Data entries
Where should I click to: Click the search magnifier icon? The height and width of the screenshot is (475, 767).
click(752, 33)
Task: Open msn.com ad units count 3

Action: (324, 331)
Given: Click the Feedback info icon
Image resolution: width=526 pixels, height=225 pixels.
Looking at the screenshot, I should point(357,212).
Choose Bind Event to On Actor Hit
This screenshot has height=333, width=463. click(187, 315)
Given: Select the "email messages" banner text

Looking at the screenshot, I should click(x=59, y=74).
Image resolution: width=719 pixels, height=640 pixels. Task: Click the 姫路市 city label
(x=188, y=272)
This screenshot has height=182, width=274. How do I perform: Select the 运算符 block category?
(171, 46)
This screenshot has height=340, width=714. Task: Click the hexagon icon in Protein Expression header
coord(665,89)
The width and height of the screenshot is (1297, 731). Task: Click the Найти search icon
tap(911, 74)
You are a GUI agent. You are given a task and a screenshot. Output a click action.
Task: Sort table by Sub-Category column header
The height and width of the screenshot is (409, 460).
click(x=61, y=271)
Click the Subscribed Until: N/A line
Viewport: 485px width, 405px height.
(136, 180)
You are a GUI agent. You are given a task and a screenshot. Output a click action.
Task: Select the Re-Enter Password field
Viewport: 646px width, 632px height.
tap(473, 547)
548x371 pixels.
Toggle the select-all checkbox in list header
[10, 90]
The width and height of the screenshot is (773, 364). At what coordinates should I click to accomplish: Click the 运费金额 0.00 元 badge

Exercise brief:
Among the records above, repeat exactly the line with "Task: Open msn.com ad units count 3", the line with "Task: Sort table", and every line in between, and only those.

Output for this task:
Task: Open msn.com ad units count 3

Action: (324, 331)
Given: Click the Feedback info icon
Image resolution: width=526 pixels, height=225 pixels.
Looking at the screenshot, I should point(357,212).
Choose Bind Event to On Actor Hit
This screenshot has height=333, width=463. click(187, 315)
Given: Select the "email messages" banner text

Looking at the screenshot, I should click(x=59, y=74).
Image resolution: width=719 pixels, height=640 pixels. Task: Click the 姫路市 city label
(x=188, y=272)
This screenshot has height=182, width=274. How do I perform: Select the 运算符 block category?
(171, 46)
This screenshot has height=340, width=714. Task: Click the hexagon icon in Protein Expression header
coord(665,89)
The width and height of the screenshot is (1297, 731). Task: Click the Найти search icon
tap(911, 74)
You are a GUI agent. You are given a task and a screenshot. Output a click action.
Task: Sort table by Sub-Category column header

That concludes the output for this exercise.